→ **ACTION ITEM**
The required result is an exact copy of every line from the one with "At what coordinates should I click to accomplish: Click" through the last line below, with the pictures left out.
(MATERIAL TO PROCESS)
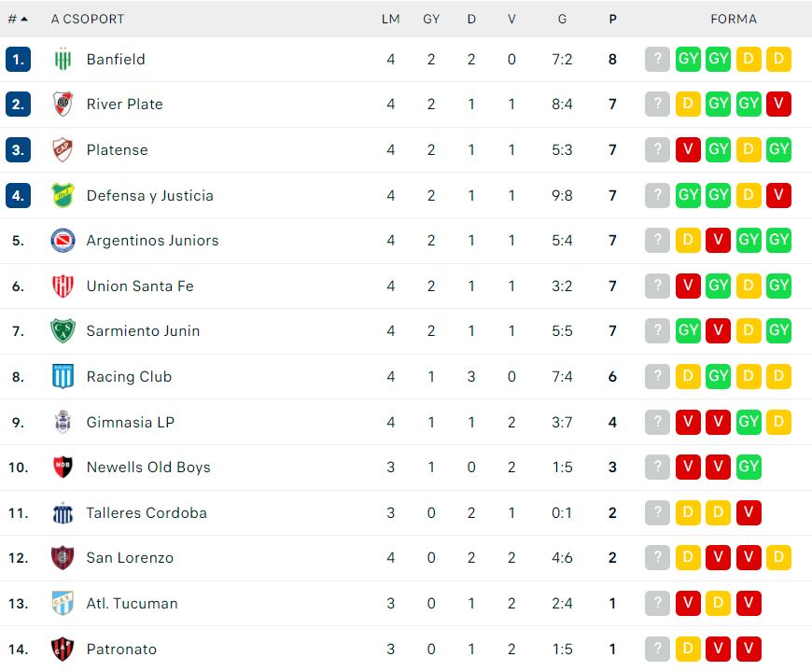The image size is (812, 671).
Task: Select the Patronato club badge
Action: 63,650
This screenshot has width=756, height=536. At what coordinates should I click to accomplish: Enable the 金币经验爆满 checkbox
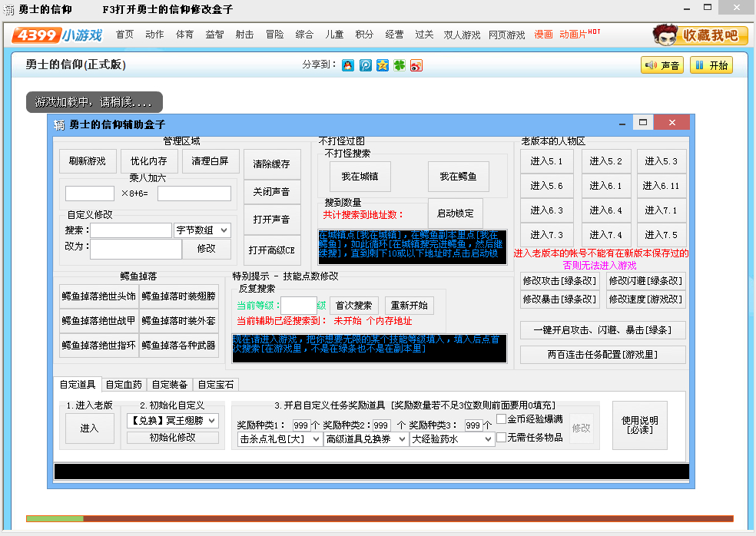(502, 419)
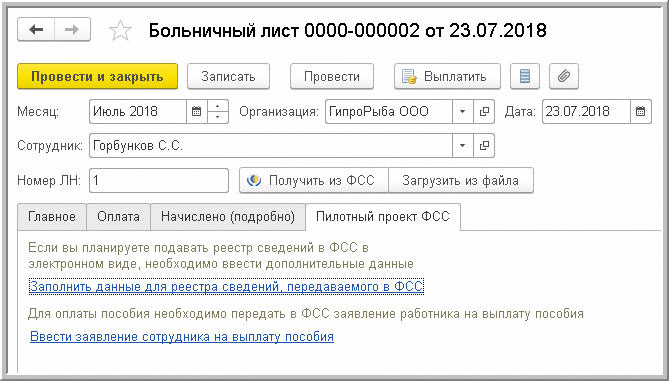This screenshot has width=669, height=381.
Task: Open Организация record with the open-form icon
Action: [484, 111]
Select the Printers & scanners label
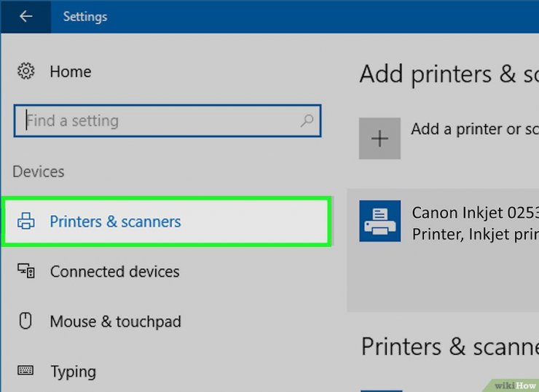 click(x=115, y=222)
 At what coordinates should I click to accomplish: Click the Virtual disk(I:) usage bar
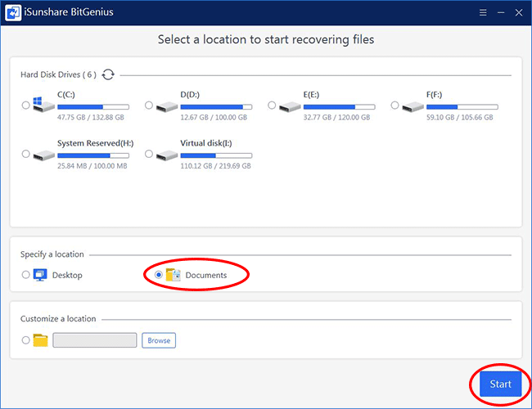pyautogui.click(x=215, y=155)
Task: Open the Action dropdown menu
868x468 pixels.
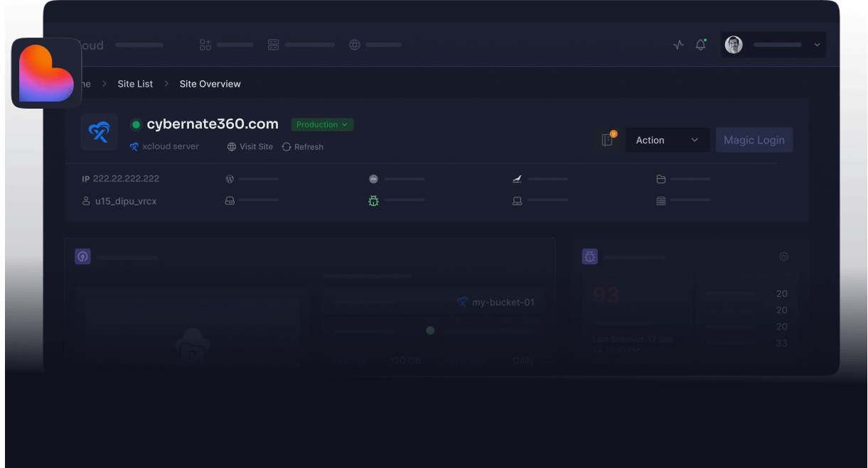Action: pos(667,140)
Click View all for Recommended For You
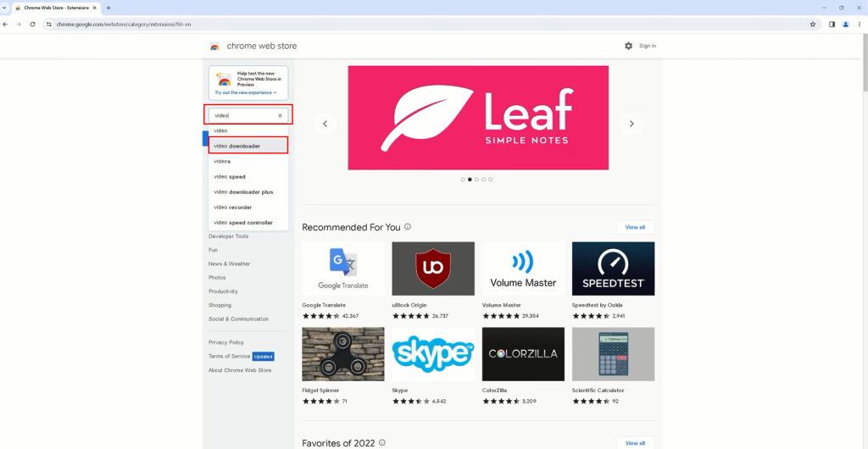Screen dimensions: 868x449 (x=635, y=227)
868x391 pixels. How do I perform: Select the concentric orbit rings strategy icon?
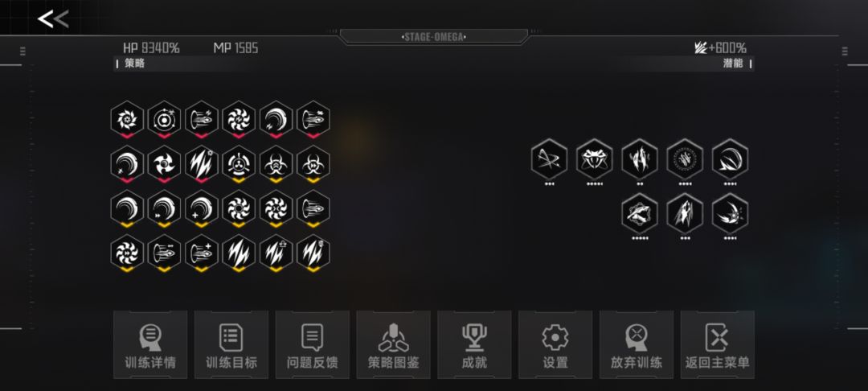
(End MATERIAL TO PROCESS)
→ **RESPONSE BELOW**
 At what coordinates should I click to accomplish: Click the Virtual disk(I:) usage bar
pyautogui.click(x=215, y=155)
Task: Open the Action dropdown menu
868x468 pixels.
Action: pos(667,140)
Click View all for Recommended For You
Screen dimensions: 868x449 (x=635, y=227)
868x391 pixels. How do I perform: Select the concentric orbit rings strategy icon?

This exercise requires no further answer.